The Eden Reef Exhibit is the newest attraction at The Destin History and Fishing Museum.

If the garden of Eden was submerged, The Destin History and Fishing Museum can show you what it may have looked like.

The museum unveiled its Eden Reef Exhibit recently to a group of about two dozen special guests.

The three Bass Pro Shops employees who created the newest 3D exhibit in the museum’s always impressive tackle box are Heather Eden, Dave Settoon and Sean Younkin.

The exhibit is colorful and impressive — among the Destin-blue walls painted with lively jellyfish, which artist Eden tells us, "changed a time or too," — the exhibit has an ocean full of other things to look at.

"You don't see it until you see it; there's so much to look it," said Melvin while admiring the reef, that is inside a large glass tank.

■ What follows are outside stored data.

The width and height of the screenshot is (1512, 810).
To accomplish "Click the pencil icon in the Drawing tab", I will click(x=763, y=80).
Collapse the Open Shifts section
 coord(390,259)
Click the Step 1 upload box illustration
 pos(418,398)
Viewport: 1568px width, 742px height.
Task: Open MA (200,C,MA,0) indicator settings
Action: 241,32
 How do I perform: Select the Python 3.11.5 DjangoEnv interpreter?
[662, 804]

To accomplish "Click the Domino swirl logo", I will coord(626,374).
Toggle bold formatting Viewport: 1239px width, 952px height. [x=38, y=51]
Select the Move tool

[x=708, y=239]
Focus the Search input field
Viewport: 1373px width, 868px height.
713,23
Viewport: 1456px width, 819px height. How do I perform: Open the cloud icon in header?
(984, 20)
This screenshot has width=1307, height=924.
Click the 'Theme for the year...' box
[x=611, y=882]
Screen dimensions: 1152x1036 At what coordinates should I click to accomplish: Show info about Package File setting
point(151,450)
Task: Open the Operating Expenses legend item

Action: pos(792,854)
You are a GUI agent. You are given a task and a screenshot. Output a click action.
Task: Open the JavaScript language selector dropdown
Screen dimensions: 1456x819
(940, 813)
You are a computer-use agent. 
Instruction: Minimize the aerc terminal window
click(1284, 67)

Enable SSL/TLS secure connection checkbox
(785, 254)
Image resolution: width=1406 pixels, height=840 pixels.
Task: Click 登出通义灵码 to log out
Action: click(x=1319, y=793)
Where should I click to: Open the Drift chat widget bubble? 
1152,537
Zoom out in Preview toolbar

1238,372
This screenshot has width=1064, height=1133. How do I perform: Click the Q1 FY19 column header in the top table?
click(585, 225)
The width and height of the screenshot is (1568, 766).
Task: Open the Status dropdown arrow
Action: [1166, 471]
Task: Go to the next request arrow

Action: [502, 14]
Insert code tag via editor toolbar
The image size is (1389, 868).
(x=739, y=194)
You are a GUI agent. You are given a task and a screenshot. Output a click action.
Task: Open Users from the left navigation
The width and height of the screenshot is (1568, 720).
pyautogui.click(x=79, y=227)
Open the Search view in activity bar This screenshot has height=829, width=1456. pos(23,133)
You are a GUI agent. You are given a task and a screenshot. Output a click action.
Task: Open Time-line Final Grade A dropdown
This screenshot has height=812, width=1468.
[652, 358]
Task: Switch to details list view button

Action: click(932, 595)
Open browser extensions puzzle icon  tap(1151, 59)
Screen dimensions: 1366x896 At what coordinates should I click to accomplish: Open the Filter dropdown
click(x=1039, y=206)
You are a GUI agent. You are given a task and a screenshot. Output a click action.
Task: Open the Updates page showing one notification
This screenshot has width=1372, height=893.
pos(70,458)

Your eyes are first drawn to the large reef where all of the marine life seem to be gathering. It serves as a fishy town square of sorts, with a purple octopus and an enormous barracuda with teeth so sharp that it would make even veteran Weighmaster Bruce Cheves look twice. A number of other fish also loom large, including one big brown fish whose mouth is wide-open and a tiny redfish whose eye is so large it nearly covers his entire body.

In addition to the many different fish you see in the exhibit, hiding toward the bottom you see starfish, sponges and many different, interesting marine plant and animal species.

"We actually used toothpicks for those," said artist and Bass Pro Shops employee Settoon when asked about the hanging, spiky, puffer-fish.

The name of the exhibit was a surprise to everyone, even the artists.

Eden said she was "surprised and honored," when she returned and saw that Melvin and Marler had named the exhibit after her, painting Eden Reef on the small piece of driftwood at the bottom of the exhibit.

"They also painted the museum’s longitude and latitude on the wood," said Eden.

It was created by Bass Pro Shops when Jean Melvin and Kathy Marler Blue of the museum mentioned they wanted something similar to their hammerhead exhibit that stands about four feet away.

Less than a month after that initial conversation, the exhibit is complete.

Henderson Beach State Park added the proverbial cherry on top of the already realistic artwork done by donating sand for the new exhibit.

Located at 108 Stahlman Ave., the Destin History and Fishing Museum is packed to the gills with local history, including the new Eden Reef Exhibit that you really must "sea to believe."